Today on the show we welcome Jeff Pirozzolo to the studio for a conversation about the direction schools are headed over the next two months. Jeff serves as superintendent of Auburn City Schools, a district where voters recently approved a new spending plan for the upcoming school year.
The U.S. Small Business Administration has been working hard over the last two months with local, regional, and national lenders to get hundreds-of-billions of dollars out to small businesses that desperately need it. As part of the Paycheck Protection Program, Regional Administrator Steve Bulger, who oversees the Atlantic Region II, which includes New York, has been focused on getting feedback from small business owners, and working to ensure that those who need it – see the funds. He called the program – as a whole – an overwhelming success despite some early-challenges.
He joined Josh Durso to answer some questions about the program, how its helped business owners in the region, and the ways commerce could change in the coming months for good.
Earlier this week we featured a ‘Daily Debrief’ taking on questions about the future sustainability of local journalism. It’s a topic we have broached numerous times, and one that’s become even more relevant during the Coronavirus Pandemic. Economic shutdown is crushing small businesses, which is the lifeblood of local advertising.
Steve Keeler leads the School of Media and Arts at Cayuga Community College, and we talked to him about advertising, subscribers, coverage of the pandemic, and much more.

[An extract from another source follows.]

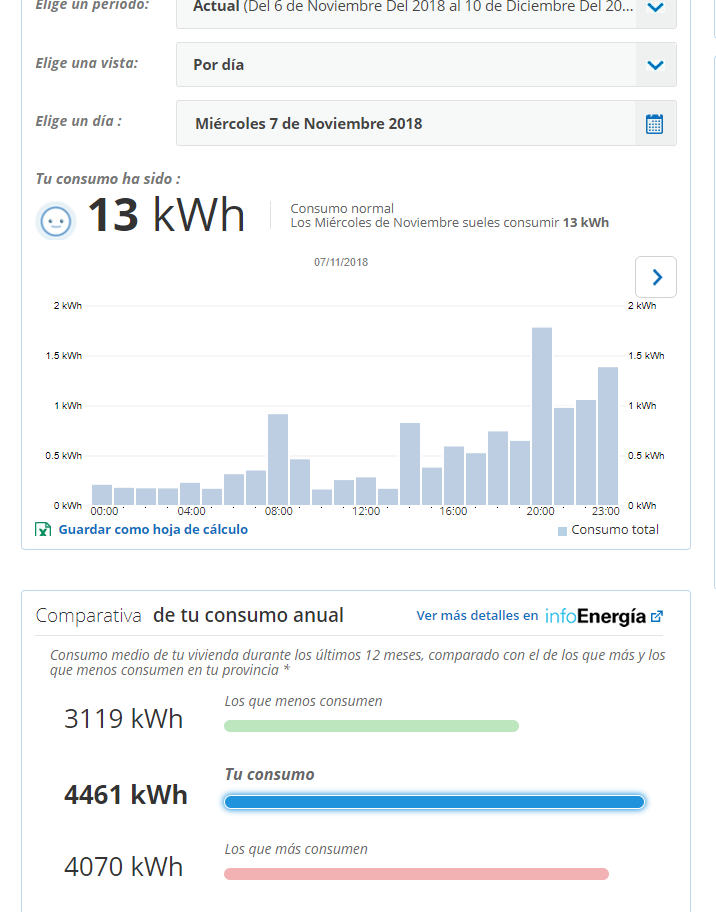Open the 'Por día' view dropdown
The width and height of the screenshot is (716, 912).
coord(655,65)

The Finger Lakes Workforce Investment Board, or Finger Lakes Works for short, is contending with some of the biggest questions the region faces moving forward. In particular, they are wrestling with questions about workforce makeup following the pandemic. As the economy reopens and people go back to work, Michael Woloson, who serves as Business Services Coordinator for the organization is working to help all parties involved. Today on the show, a conversation with Woloson, about FLW’s efforts, and what the regional economy might look like after the pandemic.
Today on Inside the FLX a conversation with Peter Mantius. He founded The Water Front Online, which is dedicated to reporting on environmental issues in the Finger Lakes, Southern Tier, Western New York, and Upstate New York at-large. This week, Mantius gives an update on the four biggest environmental stories of 2020, with the context of a global pandemic, which paints a picture about how some of these issues could be handled – or shelved – in the coming months.
When Leslie Danks Burke set out to run for New York State Senate in the 58th District she could not have imagined what this campaign would look like. Even the most-astute politicians have been thrown for a loop by the Coronavirus pandemic. Traditional campaigning has been turned into virtual town hall events — conducted over Zoom or Skype. Door-to-door petitioning was shut down as it became clear that the Coronavirus was too much of a risk to have face-to-face contact. And now, primaries and special elections have been pushed to June.
That said, there’s an even greater need now for candidates to connect with voters — to learn more about the things they’re concerned about. The economy has been ground to a halt, jobless claims are in the hundreds-of-thousands in New York alone, and the healthcare system at-large was left unprepared for a crisis of this magnitude.
The Seward House in Auburn, New York is an historic landmark. It’s a space that serves a major role in local history, as well as American history. The Novel Coronavirus, or COVID-19 has made running a museum and local landmark a challenge, but those who carry on the legacy haven’t given up. Jeff Ludwig, who leads the educational effort at the facility catches up with Josh Durso on Inside the FLX to discuss it all.
Those interested in looking to learn more about history at the Seward House, or any of the great virtual programming that they’re offering amid the pandemic click here. To donate click here, or become a member and support the mission.
Unfunded mandates. We hear plenty about them in Upstate New York, but what does an unfunded mandate actually look like in real life application? Rick House, Wayne County Administrator, made headlines a couple weeks ago when he said counties are being blamed for something they have no control over. To make matters worse, he says the proposals that have been put forward so far fall short in addressing the issue, which is a program that is simply too expensive.
This week on Episode #224 of Inside the FLX, House discusses the implications of a program that gets more expensive, and forces counties to make difficult decisions.
Michael Kracker has been leading the business advocacy group Unshackle Upstate for several years. He’s been a guest on Inside the FLX before, and this week, he’s in the FingerLakes1.com Studio for another conversation.
On Episode #226 Kracker discusses the 2020 proposals, the budget process, and so much more.
Romulus resident Casey McDonald announced his candidacy last year. However, he’s been patiently campaigning, talking with residents throughout the region about issues most important to them. Mounting a challenge to an incumbent Congressman can be a challenge, but it’s one McDonald says he’s cut out to achieve.
This week on Episode #223 of Inside the FLX, he discusses his campaign, what issues are most-important to him, and how he’s approaching the challenge.
Former Canandaigua City Councilor Cindy Wade has entered the race for the 131st District. The Republican is looking to succeed longtime Assemblyman and former Assembly Minority Leader Brian Kolb, who announced his retirement earlier this year. On Episode #222 of the Inside the FLX podcast Wade gives us some insight into her run, and what issues are most-important to her.